> GOAL
Which lines in the records below contain the word "mode"? Copy each of those lines in full.

--- Start TASK INPUT ---

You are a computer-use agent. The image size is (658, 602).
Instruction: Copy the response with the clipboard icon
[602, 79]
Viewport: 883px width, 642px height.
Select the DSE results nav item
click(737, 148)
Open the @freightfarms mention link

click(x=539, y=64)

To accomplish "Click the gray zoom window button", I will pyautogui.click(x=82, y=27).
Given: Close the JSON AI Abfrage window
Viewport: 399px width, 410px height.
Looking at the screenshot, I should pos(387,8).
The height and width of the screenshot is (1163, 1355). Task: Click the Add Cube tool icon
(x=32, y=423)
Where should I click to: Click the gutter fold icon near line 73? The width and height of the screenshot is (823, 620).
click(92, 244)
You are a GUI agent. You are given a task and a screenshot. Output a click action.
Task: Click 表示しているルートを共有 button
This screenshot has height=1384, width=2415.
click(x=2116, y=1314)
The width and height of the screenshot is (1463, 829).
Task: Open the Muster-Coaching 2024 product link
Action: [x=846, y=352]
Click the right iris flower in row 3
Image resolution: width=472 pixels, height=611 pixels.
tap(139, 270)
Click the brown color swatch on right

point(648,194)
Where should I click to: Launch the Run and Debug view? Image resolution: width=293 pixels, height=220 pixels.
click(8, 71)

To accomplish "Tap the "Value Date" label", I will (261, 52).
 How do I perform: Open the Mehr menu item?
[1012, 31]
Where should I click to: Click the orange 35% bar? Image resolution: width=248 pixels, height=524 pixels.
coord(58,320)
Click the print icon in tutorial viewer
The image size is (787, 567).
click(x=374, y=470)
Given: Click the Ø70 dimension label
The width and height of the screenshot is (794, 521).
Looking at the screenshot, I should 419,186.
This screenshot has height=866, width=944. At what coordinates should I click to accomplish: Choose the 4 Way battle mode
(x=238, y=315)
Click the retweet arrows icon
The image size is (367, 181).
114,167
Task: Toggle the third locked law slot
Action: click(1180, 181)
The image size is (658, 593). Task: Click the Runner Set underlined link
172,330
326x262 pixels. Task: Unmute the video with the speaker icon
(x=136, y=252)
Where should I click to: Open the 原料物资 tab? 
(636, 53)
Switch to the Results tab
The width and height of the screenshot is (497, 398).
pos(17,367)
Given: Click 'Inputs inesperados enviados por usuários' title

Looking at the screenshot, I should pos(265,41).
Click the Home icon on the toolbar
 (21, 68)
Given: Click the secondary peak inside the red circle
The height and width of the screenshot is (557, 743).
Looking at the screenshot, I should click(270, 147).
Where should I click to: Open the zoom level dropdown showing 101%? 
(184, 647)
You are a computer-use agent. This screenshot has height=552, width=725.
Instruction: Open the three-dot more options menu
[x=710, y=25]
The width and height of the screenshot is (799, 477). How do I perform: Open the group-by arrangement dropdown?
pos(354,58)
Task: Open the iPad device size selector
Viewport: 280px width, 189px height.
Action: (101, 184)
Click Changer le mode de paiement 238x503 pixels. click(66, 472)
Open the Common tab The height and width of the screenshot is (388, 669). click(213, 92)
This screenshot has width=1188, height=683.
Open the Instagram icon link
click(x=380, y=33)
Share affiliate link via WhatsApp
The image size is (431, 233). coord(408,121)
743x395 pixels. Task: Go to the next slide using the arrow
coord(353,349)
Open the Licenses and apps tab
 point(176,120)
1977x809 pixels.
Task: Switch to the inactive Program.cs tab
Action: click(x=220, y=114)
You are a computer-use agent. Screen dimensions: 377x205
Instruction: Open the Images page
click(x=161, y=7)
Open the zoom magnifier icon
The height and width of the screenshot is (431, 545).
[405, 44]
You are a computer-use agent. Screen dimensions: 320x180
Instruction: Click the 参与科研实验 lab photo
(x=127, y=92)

--- End TASK INPUT ---

> ANSWER TO THE PROBLEM
This screenshot has height=866, width=944. At what coordinates should I click to accomplish: Choose the 4 Way battle mode
Click Changer le mode de paiement 238x503 pixels. click(66, 472)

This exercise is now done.